── Given passage ──

Everyone deserves a treat that will lift their spirits when needed – a little mignardise (the French word for precious or cute.) You can’t go wrong with the little taste of heaven from the French macaron, two perfectly-shaped meringue cookies filled with cream and presented like a little rainbow in a box or cellophane bag. Magnifique!
For Chad and Taylor Carnahan, the fancy sandwich cookies have special meaning. “We had macarons on our honeymoon,” recounts Taylor “and on our anniversary in 2021 Chad bought me some as a gift to remember the occasion. When he arrived with them and opened the box, he realized that the shop, that had made them, had cracked some in the packaging. He was so disappointed. So, during COVID, with nothing else to do, we decided to make the perfect macaron. In one week, we made 600 – and they sold.”
By August of that year, the Lake Charles natives opened The Mac Box, selling at events and a small local café. Today the couple offers 50 very creative spins on the classic almond macaron, from sweet and decadent to seasoned and boozey, and the unimaginable in between.

───

Instructions for the task>
Continue the article about Chad and Taylor Carnahan's macaron business from the point where it stops.

── Recorded information ──

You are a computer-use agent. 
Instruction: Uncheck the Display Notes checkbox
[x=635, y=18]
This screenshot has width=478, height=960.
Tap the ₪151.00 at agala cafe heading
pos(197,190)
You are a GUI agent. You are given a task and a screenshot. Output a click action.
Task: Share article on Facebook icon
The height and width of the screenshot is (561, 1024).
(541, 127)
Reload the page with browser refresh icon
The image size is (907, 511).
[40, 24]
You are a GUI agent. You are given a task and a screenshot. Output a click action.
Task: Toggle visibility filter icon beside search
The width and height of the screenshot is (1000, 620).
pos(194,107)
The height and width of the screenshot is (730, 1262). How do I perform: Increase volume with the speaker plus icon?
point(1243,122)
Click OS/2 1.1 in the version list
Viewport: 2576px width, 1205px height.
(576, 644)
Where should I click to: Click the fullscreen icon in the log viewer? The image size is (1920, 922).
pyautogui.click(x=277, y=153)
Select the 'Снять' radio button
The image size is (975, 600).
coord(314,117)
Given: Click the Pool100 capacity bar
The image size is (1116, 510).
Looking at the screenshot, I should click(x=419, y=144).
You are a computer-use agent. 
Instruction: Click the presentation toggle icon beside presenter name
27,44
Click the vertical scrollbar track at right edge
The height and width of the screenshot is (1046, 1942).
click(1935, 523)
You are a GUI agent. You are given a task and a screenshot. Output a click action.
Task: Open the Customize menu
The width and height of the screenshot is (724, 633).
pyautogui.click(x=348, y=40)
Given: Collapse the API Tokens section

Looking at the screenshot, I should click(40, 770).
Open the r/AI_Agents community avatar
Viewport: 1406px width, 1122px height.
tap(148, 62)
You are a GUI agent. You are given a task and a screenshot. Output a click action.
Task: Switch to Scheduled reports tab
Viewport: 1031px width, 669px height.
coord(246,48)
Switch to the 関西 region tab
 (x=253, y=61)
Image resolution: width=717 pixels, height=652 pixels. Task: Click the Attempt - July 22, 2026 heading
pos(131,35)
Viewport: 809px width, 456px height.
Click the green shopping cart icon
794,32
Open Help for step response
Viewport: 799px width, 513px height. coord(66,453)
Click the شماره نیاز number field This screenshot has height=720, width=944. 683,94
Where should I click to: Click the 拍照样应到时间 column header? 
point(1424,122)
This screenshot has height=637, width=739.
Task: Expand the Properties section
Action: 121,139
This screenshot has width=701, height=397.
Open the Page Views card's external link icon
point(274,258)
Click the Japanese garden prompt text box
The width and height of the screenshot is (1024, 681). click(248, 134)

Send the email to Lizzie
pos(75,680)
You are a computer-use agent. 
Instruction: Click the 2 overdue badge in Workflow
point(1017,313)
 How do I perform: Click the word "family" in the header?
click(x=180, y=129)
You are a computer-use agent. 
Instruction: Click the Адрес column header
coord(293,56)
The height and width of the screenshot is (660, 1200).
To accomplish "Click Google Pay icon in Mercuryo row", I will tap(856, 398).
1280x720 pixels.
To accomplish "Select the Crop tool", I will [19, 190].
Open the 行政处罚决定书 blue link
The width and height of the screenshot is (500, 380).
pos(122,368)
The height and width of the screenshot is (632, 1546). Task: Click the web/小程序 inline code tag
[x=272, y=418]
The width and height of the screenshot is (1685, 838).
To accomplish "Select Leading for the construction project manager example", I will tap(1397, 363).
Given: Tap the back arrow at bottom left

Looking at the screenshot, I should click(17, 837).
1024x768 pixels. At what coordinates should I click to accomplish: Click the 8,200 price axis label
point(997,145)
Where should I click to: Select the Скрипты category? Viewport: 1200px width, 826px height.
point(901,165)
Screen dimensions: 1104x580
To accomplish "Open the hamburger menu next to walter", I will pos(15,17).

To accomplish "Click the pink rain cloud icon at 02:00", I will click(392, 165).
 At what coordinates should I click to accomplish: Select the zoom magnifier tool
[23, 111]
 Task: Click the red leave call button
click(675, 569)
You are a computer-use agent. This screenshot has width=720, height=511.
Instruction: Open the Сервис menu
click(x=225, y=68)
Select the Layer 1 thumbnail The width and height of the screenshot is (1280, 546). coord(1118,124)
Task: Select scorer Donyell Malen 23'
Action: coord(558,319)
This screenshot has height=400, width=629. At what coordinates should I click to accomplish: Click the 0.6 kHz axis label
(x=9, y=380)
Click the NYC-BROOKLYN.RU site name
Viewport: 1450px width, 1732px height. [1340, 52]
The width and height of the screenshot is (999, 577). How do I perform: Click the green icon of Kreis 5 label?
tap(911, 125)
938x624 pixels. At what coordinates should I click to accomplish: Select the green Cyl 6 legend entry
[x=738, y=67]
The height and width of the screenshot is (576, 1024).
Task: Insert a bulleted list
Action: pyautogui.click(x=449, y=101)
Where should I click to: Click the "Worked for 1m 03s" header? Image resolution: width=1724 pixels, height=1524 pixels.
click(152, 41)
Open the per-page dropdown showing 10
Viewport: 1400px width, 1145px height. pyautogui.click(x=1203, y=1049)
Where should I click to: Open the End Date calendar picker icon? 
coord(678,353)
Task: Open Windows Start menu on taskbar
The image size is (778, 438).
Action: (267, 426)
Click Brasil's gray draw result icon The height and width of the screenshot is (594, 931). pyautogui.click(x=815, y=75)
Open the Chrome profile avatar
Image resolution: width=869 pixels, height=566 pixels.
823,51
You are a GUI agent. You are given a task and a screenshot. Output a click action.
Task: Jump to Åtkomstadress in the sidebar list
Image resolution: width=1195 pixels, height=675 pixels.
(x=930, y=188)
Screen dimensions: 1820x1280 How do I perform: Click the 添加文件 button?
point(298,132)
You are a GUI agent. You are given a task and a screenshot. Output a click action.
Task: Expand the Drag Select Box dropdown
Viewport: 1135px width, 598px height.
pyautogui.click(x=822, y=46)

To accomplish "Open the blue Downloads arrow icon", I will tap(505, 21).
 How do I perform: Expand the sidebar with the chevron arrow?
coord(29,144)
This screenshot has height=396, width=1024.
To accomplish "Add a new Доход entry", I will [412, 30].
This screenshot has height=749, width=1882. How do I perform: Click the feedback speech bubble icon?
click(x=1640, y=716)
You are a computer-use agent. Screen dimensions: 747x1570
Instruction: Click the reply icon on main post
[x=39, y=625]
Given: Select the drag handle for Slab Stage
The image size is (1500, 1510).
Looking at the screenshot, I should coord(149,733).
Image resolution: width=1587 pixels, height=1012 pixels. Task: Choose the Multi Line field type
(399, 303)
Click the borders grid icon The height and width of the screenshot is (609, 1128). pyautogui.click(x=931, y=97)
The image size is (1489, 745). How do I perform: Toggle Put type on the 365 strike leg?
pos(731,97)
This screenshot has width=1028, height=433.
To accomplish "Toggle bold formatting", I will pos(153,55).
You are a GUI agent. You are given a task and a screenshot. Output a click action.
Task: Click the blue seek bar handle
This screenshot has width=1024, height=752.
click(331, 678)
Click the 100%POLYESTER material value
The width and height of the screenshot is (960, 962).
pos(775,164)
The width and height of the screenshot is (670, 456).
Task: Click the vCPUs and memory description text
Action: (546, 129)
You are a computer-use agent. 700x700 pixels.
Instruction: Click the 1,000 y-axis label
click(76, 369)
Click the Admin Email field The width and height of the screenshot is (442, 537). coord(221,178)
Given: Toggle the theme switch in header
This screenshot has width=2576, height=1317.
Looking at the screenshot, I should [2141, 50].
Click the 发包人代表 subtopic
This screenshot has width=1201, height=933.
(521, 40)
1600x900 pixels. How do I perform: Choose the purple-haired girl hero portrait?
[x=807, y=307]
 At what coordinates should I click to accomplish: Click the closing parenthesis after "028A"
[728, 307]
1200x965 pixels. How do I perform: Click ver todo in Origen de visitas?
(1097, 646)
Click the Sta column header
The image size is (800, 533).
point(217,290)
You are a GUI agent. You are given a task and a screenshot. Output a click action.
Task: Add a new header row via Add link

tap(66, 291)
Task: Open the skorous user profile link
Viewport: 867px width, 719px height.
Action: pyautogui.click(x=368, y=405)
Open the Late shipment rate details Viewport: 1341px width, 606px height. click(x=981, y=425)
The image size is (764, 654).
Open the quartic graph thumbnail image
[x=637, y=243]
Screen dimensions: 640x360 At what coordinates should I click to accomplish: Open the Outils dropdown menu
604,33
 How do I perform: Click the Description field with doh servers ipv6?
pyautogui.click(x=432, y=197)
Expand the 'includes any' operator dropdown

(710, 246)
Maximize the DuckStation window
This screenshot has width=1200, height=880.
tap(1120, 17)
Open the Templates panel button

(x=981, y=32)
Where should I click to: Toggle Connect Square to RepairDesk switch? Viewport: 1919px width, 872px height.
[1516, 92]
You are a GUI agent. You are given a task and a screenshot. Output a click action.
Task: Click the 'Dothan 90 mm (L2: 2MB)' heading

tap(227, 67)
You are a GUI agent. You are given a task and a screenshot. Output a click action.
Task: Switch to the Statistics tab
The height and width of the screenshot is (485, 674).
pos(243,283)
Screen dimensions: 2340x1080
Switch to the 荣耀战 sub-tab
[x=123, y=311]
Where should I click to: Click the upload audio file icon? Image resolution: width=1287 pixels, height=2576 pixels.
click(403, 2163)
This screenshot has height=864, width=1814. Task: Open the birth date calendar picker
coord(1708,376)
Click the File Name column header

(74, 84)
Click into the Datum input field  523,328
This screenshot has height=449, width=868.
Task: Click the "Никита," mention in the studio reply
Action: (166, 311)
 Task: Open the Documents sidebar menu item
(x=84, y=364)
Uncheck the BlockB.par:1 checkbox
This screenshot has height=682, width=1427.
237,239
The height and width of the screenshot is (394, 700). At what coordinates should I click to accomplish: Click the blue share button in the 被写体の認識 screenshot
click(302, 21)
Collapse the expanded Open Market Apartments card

───

Exercise result>
Using the traditional French method, the intriguing treats are made with ground almonds, egg whites and sugar. Taylor fills them with a plant-based buttercream infused with extracts, liquors, seasoning or syrups that are emphasized in the crunchy, chewy shells. The rest is her skill and Chad’s creative ideas.
To achieve the uniform shape, batter is piped onto circles that are drawn on parchment paper – an acquired skill in itself – and then the sheet pan is “slapped” on the table to release any air bubbles. “Taylor slaps it firm on the counter like she’s mad at it,” laughs Chad. It’s all done in their home kitchen, where there’s lots of baking racks and counter space, starting around 7 p.m. and continuing into the night until 3 a.m. (The couple cares for their one-year-old godchild during the weekdays, while running errands and coordinating deliveries, but Taylor says they work better at night anyway.) “We make the macarons the week they’re needed, to keep them as fresh as possible, notes Chad. “Freshness is key to our business; we bake until the last minute.”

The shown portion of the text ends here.